Barbara J. King: ‘For one long night, tethered to medical equipment after a grueling more-than-six-hour cancer surgery performed by a human-robot team, I felt this as a strange and overwhelming certainty. I wasn’t one of the wild bears I’d observed loping through the hills in Yellowstone National Park, or even a bear in a zoo. I was a caged bear held in a bile farm somewhere in Southeast Asia… Unlike the [caged] bears, I was in a safe place as a post-surgical patient… My distress was acute, but it was temporary and inflicted without cruelty. The bears, turned into harvestable commodities year after year and decade after decade without relief, do experience cruelty. Only by focusing on this central difference can we begin to understand and to address what is happening to them…

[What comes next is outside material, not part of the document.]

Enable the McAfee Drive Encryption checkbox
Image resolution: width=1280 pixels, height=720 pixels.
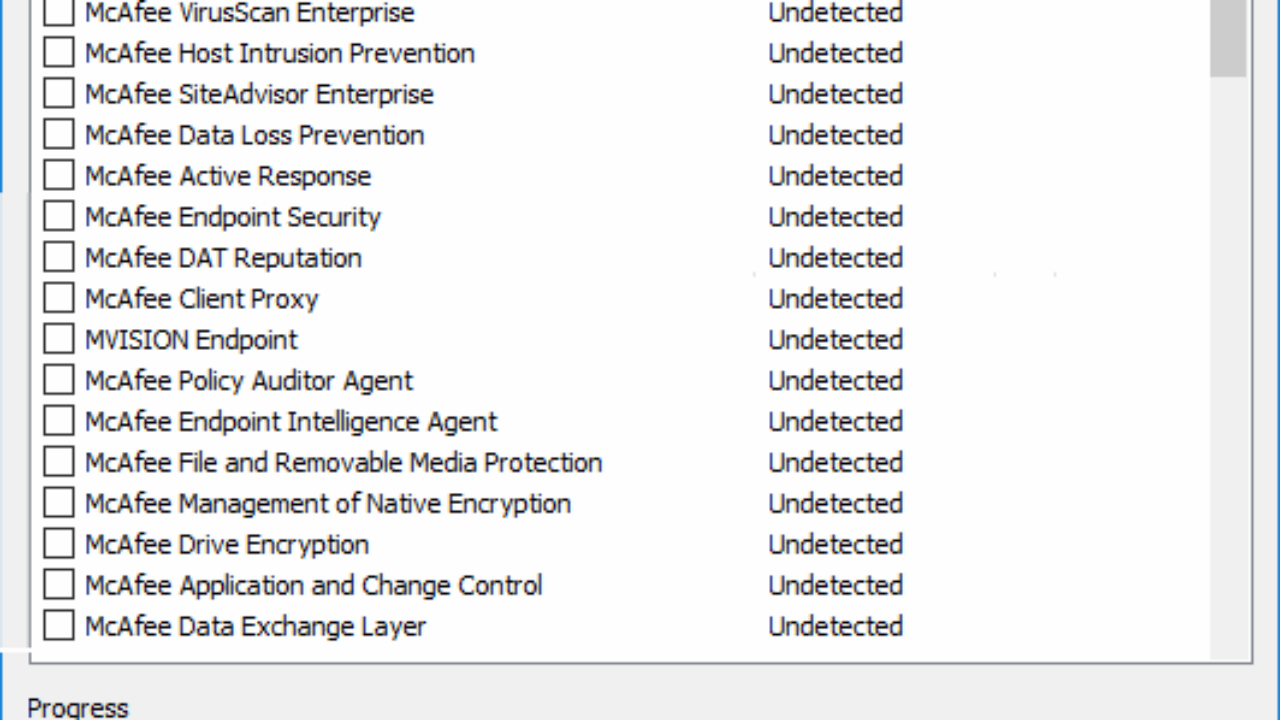pyautogui.click(x=59, y=545)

A lesson of the Asian bear bile farm — in addition to the primary one, that the bears need our attention and our rescue — is that it acts as a pointer to what we may not so readily want to see. Despite intense and often successful rescue efforts by organizations like Animals Asia, bear bile farms still aren’t very widely known. It’s tempting to exoticize them as “Asian,” as something that supposedly civilized Westerners wouldn’t do. But in a very real way, they mirror the factory farms that underpin our food system in North America and the West. Unlike the prolonged suffering of the bears, the crowded, uncomfortable, and wholly unnatural lives of pigs and chickens raised for food are drastically short: They are chemically fattened and slaughtered within months’. SOURCE…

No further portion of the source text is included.